Their most recent adoption was last July, a daughter, Zola, whom the Lenharts had fostered for 1,196 days, more than three years.
Tiffanie says that one of the primary reasons they decided to become foster parents was to make a lasting impact on children in need. However, she did not expect to become so profoundly changed by the children’s impact on her own life.
“Our lives were forever changed the day we accepted our first placement. We went into fostering, naively thinking that we would be a blessing to these children when in reality they were the ones blessing us,” Tiffanie says.
“Fostering these precious children has taught us much about the presence of injustice, abuse, neglect and family-less children in the world. It has also taught us to look for beauty in the midst of really, really hard circumstances.”

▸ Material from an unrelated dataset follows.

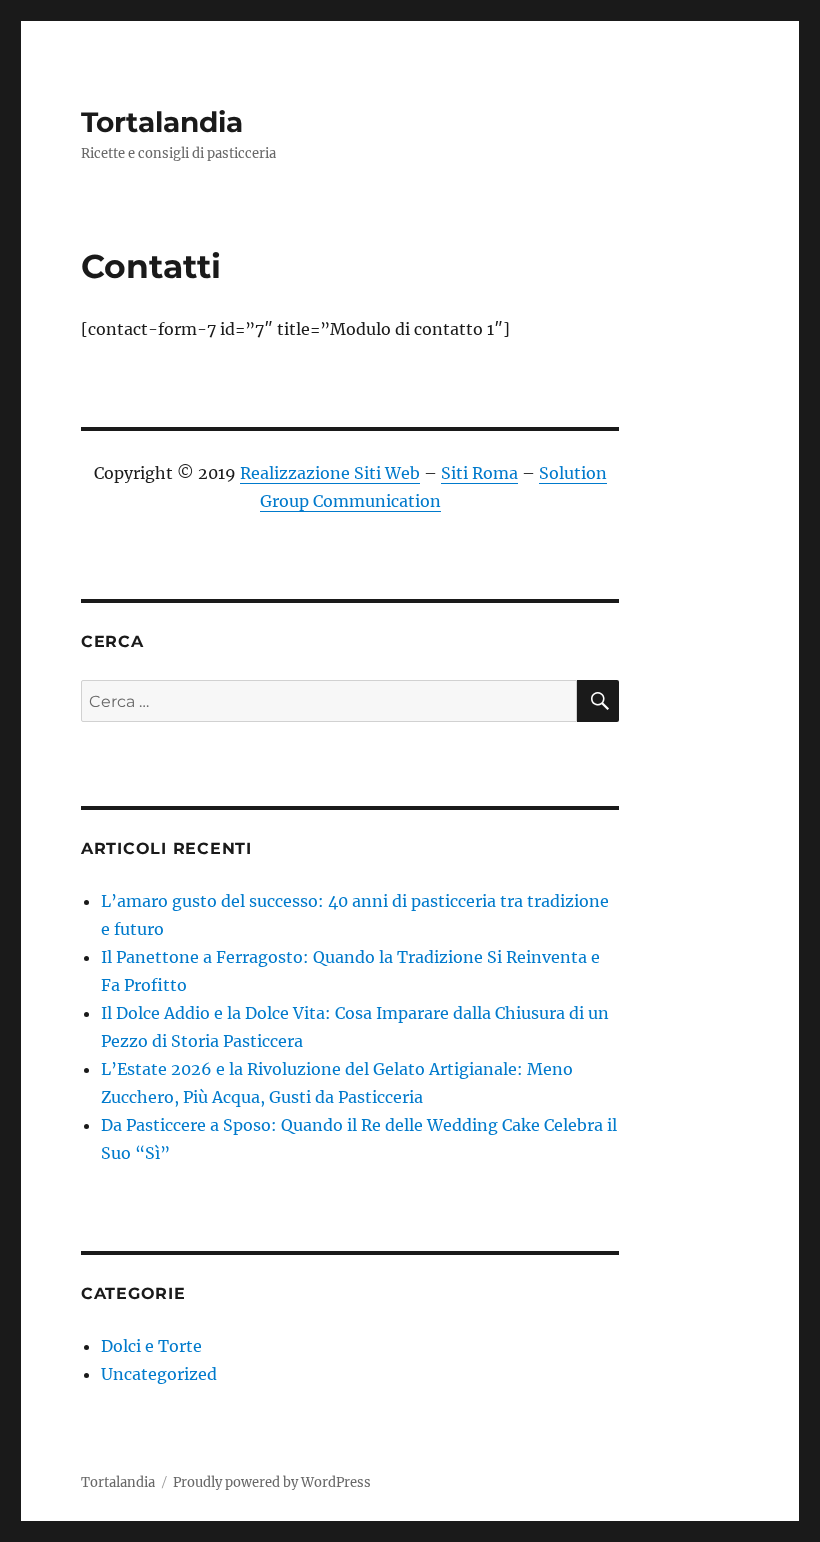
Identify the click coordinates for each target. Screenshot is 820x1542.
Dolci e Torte (151, 1346)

Tiffanie says that when people find out she is a foster parent, they “inevitably say ‘I could never do that! I’d want to keep every single one. Don’t you get attached?’” She says that letting go of a child she has loved and cared for is the biggest challenge of being a foster parent, but that will never prevent her from giving everything she’s got to every child she fosters.
“I have found that the last thing foster children need is another detached caregiver. We recklessly love them knowing that it will be painful when it is time to say goodbye. But they are worth getting our hearts broken for.”
Despite the heartaches, Tiffanie says fostering is worth it. “Where else can you get court side seats to seeing lives changed?”